___ Provided data

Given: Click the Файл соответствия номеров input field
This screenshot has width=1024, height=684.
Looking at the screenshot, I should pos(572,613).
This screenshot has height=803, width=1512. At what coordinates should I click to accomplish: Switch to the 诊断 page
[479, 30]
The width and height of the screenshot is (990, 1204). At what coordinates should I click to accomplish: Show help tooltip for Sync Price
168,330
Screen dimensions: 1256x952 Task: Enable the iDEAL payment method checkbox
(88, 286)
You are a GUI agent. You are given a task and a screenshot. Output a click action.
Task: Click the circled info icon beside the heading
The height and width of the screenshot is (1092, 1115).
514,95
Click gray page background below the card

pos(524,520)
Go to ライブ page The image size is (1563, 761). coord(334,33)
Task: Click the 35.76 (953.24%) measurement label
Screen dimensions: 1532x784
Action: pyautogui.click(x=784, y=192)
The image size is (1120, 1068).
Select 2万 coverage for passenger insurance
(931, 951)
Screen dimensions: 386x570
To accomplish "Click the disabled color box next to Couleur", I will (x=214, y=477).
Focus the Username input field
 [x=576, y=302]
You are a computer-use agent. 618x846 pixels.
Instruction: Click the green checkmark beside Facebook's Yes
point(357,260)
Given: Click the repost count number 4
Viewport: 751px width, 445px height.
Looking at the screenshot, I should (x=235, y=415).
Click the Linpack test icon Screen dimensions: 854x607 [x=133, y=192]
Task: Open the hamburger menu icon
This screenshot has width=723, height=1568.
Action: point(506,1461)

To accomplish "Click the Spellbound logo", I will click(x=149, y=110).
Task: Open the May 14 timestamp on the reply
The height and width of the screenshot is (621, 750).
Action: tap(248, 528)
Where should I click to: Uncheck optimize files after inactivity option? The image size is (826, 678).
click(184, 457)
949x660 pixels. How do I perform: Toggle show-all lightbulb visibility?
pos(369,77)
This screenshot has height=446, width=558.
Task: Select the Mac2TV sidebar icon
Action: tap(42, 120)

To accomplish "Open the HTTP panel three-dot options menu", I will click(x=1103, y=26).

______

Instructions for the task: In the listing, return each line containing the string "agent".

Answer:
You are a GUI agent. You are given a task and a screenshot. Output a click action.
You are a computer-use agent. 618x846 pixels.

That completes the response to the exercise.